I hate this image, because there is no obvious link between fragment blocks 2 and 3, nor 3 and 4. This particular fragment would not be reconstructed. https://t.co/TZwRIbz1tm
— Mick W@tson 🐄 (@BioMickWatson) February 8, 2023
While I'm picking on Illumina marketing, who was the genius who decided that the initialism for this product should be CLR, one already in use by competitor PacBio. Well, not much in use anymore -- Illumina has named their product to collide with an obsolete PacBio offering. It will certainly lead to user confusion, as they search the literature and find papers on CLR that are the PacBio offering. Heck, there will be future papers talking about PacBio CLR, given the long incubation of some academic publications.
And one more potshot: why did CEO Francis de Souza say this fall "these aren't strobe reads"? Strobe reads are another PacBio offering that was discontinued around a decade ago. Who markets by saying "our product is definitely not the obscure, obsolete product that nobody used?"
Back to Illumina CLR. Illumina is making some interesting claims around the length of synthetic reads generated. While most of the reads are in the 5-6Kb range, there are some going out to around 30kb, which is pretty impressive for long range PCR
Illumina is also emphasizing h ow little DNA - as in 10 nanograms - can go into the process and claiming this as competitive advantage. But this is also one of the parameters they haven't locked down yet, so their 'X less than competitors" must be taken with a block of salt. And it's questionable already, though one needs to look carefully at the available library prep methods for PacBio and Oxford Nanopore to be certain -- and very carefully. For example, PacBio has an ultralow input that can take around 10 -- but isn't recommended for genomes as complex as human. ONT's rapid barcoding kit requires only 50 nanograms of input according to the Nanopore Store entry. There's also the wonderfully titled fresh preprint "Dancing the Nanopore Limbo" which explores generating useful data from the Zymo mock community from as little as 1 nanogram of input DNA.
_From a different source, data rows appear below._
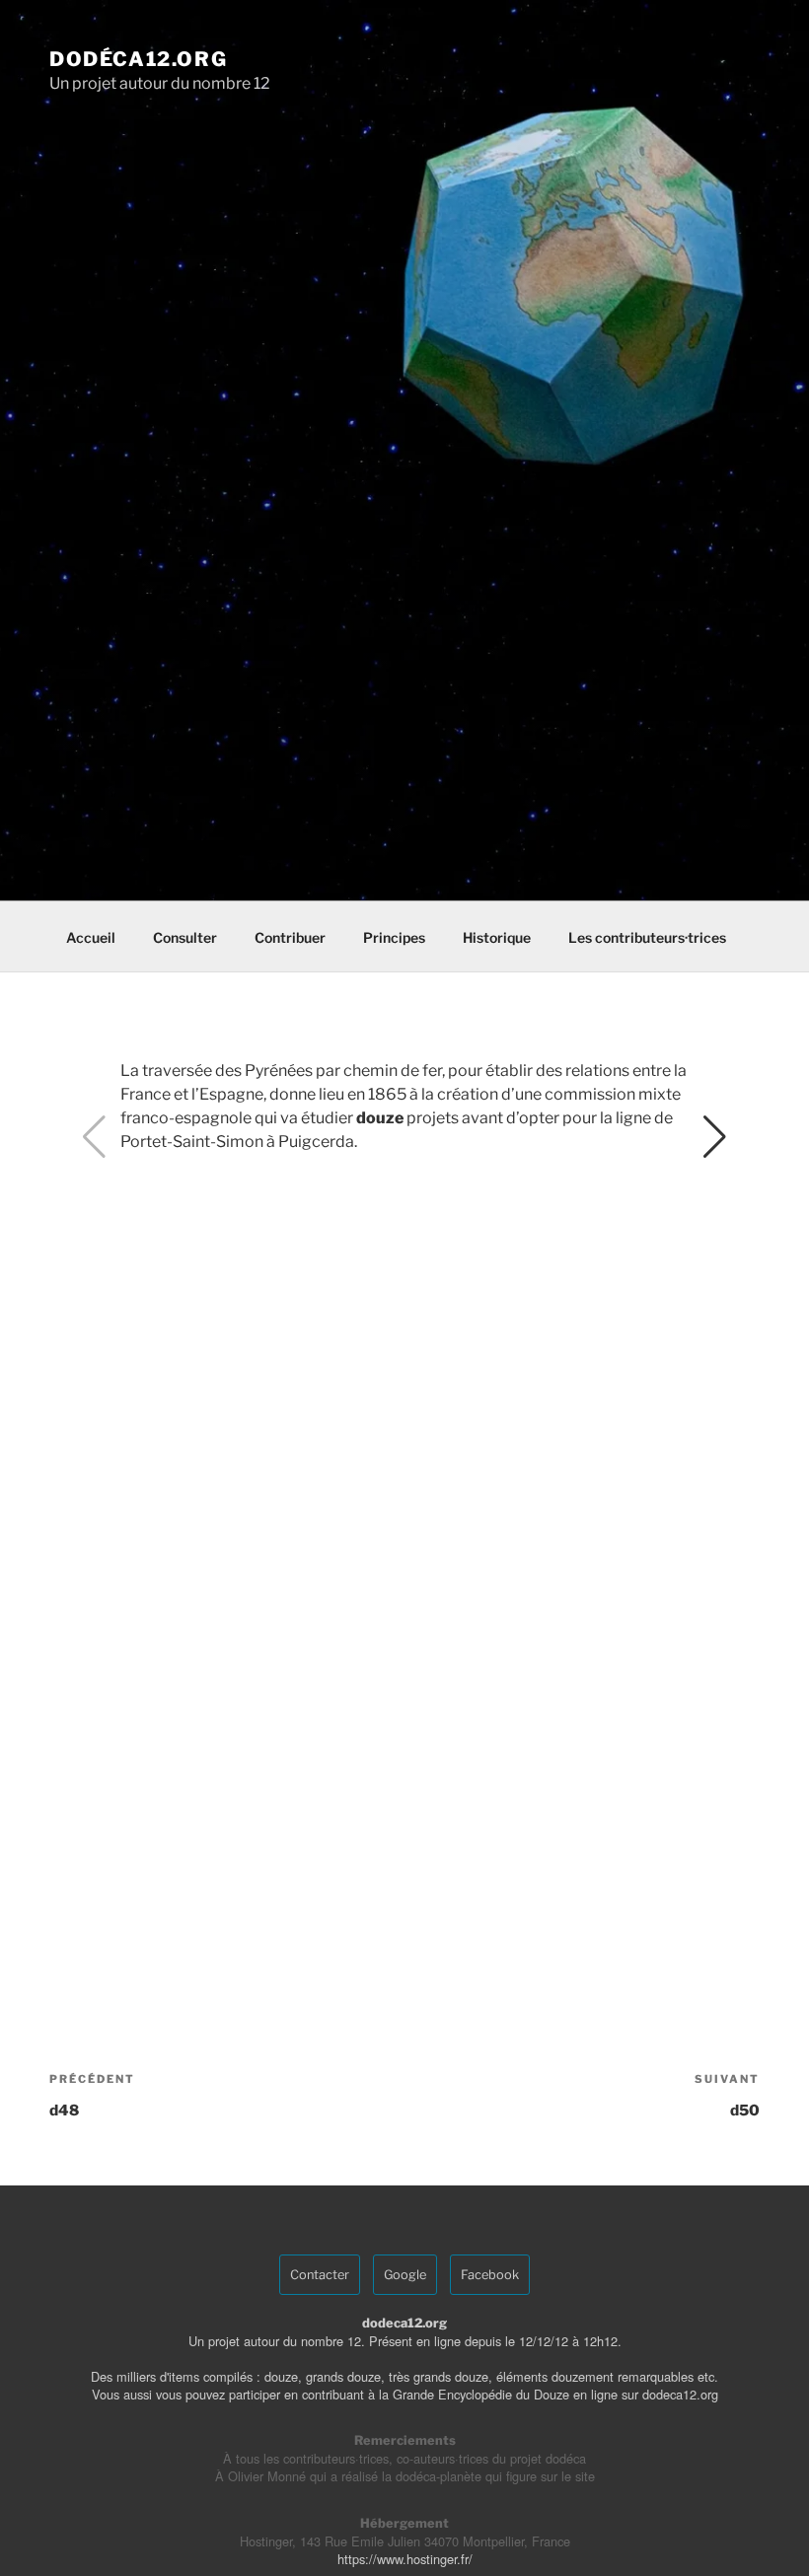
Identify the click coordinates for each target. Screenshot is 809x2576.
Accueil (90, 937)
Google (405, 2274)
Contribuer (290, 937)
Illumina is also trying to claim they don't require any special DNA preps. Which is true for the competitors as well, though for PacBio the yield per run (and therefore cost per gigabase and runs required to complete a genome) are dependent on fragment length. But you get what you pay for - if the fragments are on the short side you won't get as much long read information.
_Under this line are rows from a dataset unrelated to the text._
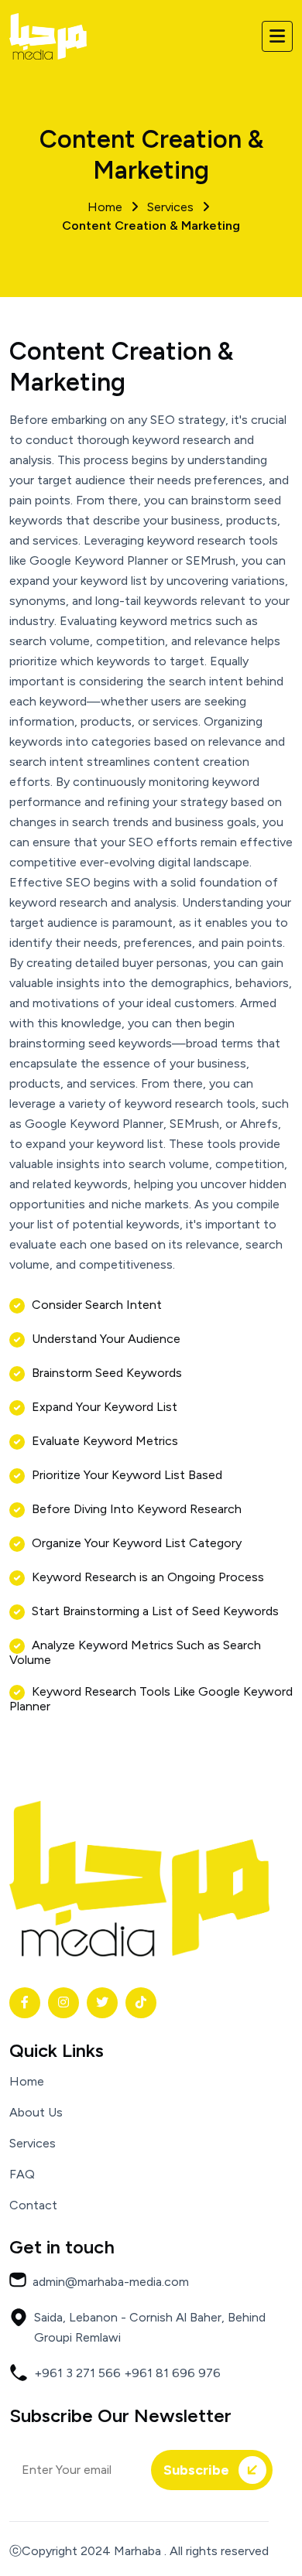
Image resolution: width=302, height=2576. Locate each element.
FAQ (22, 2174)
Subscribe (197, 2470)
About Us (36, 2112)
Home (26, 2081)
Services (32, 2143)
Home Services (151, 216)
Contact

Illumina did show some interesting data on deliberately abusing samples or spiking them with contaminants and then successfully generating CLR data. This all fits into their narrative of "buy CLR and you don't need to change much that you are doing". Of course, some samples are just beyond hope -- if you want long-range information from FFPE samples your only hope is proximity ligation, as the DNA itself is sheared to tiny pieces once you reverse the FFPE process. PacBio and Nanopore are sensitive to DNA quality and DNA repair mixes are often parts of the protocol -- but it isn't inherently obvious why nicks in DNA wouldn't be an issue for that first long-range PCR (I suppose a nick in only one strand might be tolerated). But it would be smart for the competitors to produce similar data. on DNA deliberately abused to create nicks, abasic sites and other lesions.
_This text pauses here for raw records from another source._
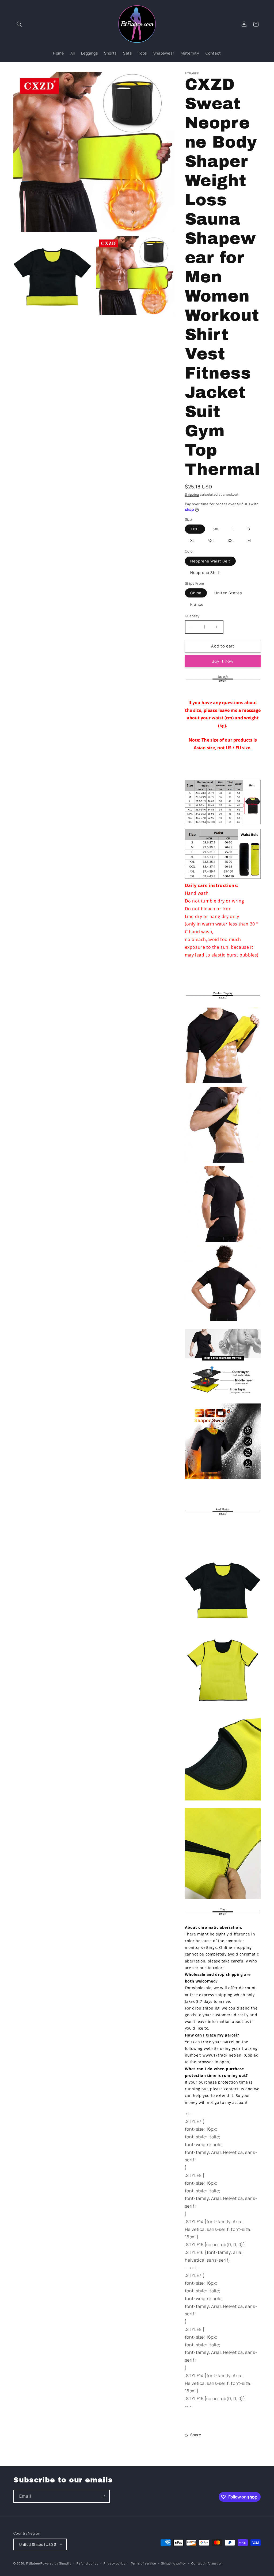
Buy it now (223, 661)
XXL (231, 540)
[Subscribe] (103, 2496)
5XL (215, 528)
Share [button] (195, 2434)
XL (192, 540)
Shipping (192, 494)
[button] (19, 24)
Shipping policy (173, 2563)
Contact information (207, 2563)
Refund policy (87, 2563)
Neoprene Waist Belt (210, 561)
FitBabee (33, 2563)
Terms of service (143, 2563)
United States (228, 592)
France (197, 604)
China (195, 592)
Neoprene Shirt (205, 572)
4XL (211, 540)
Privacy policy (114, 2563)
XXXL (195, 528)
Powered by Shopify (55, 2563)
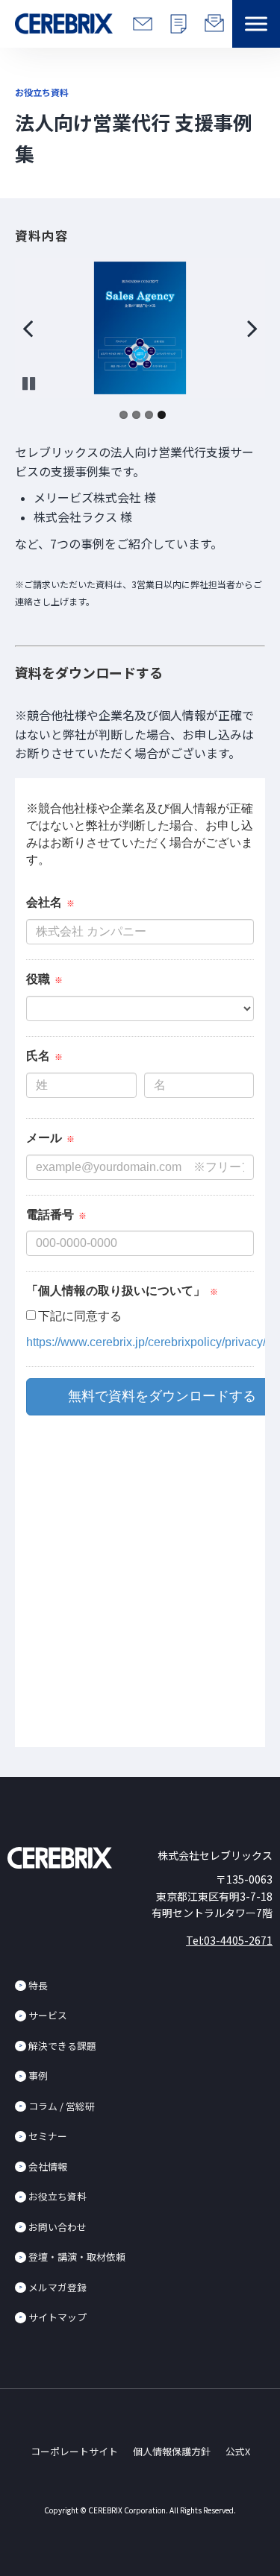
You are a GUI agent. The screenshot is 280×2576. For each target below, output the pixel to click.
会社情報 (47, 2166)
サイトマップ (57, 2317)
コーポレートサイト (74, 2451)
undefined (37, 328)
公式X (237, 2451)
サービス (47, 2015)
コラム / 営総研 (61, 2106)
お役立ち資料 (57, 2196)
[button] (256, 24)
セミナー (47, 2136)
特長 (38, 1985)
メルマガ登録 (57, 2287)
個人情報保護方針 (172, 2451)
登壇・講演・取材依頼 (76, 2257)
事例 (38, 2075)
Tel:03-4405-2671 (229, 1940)
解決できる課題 (62, 2046)
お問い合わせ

A huge differentiator between Illumina CLR and the true long read platforms is that Illumina is first targeting only human genome sequencing. It isn't clear whether this is primarily a requirement of the DRAGEN software or if aspects of the workflow (perhaps the landmarking?) must be tuned for sample complexity or GC content - more things Illumina hasn't disclosed publicly. Sure a lot of people are focused on human DNA samples, but there's lots of other interesting uses for true long reads, whether it is transcriptomes (with ONT having the only direct RNA offering), de novo genomes, and much more.
Illumina also hasn't yet released final specifications on how much sequencing capacity will be required to generate a human genome. The CLR approach requires a degree of oversampling that may be in the 8-10 fold range, with a similar increase in sequencing costs and reduction in sequencing capacity if measured in genomes per sequencer per unit time. The second product launch will be a targeted kit that focuses CLR on a limited set of difficult regions of the genome, thereby reducing the oversampling burdent . Details of this workflow were not announced.
As far as performance, Illumina seems to be focused on SNP detection statistics and correctly calling SNPs in difficult regions and generating haplotype blocks. I failed to take proper notes, so can't remember how much was discussed in terms of structural variants -- I thought they did bring up some examples but others who watched claimed they didn't. But in any case, that will be a huge drawback of the targeted approach: losing the ability to detect structural variants in untargeted regions. Certainly this won't threaten BioNano's push into replacing cytogenetics; I was told by an experienced person that none of the clinicians they work with trust inversion calls from short read data due to being burned by abundant false positives.
Illumina has a curious history in the long read space. They went and bought Moleculo back in 2013, marketed it as a synthetic long read product but not very well and it was mostly forgotten. I actually saw a paper using it just a day or so ago, which sort of stunned me. In collaboration with academics, Illumina published multiple papers on Contiguity Preserving Transposition (CPT), finally developing a single tube version -- which looks a lot like Universal Sequencing Technology's TELL-Seq and BGI/MGI/Complete Genomics' stLFR approaches -- using bead-linked transposases with a bead-specific barcode added. Illumina supports TELL-Seq analyses on BaseSpace. But Illumina never marketed CPT.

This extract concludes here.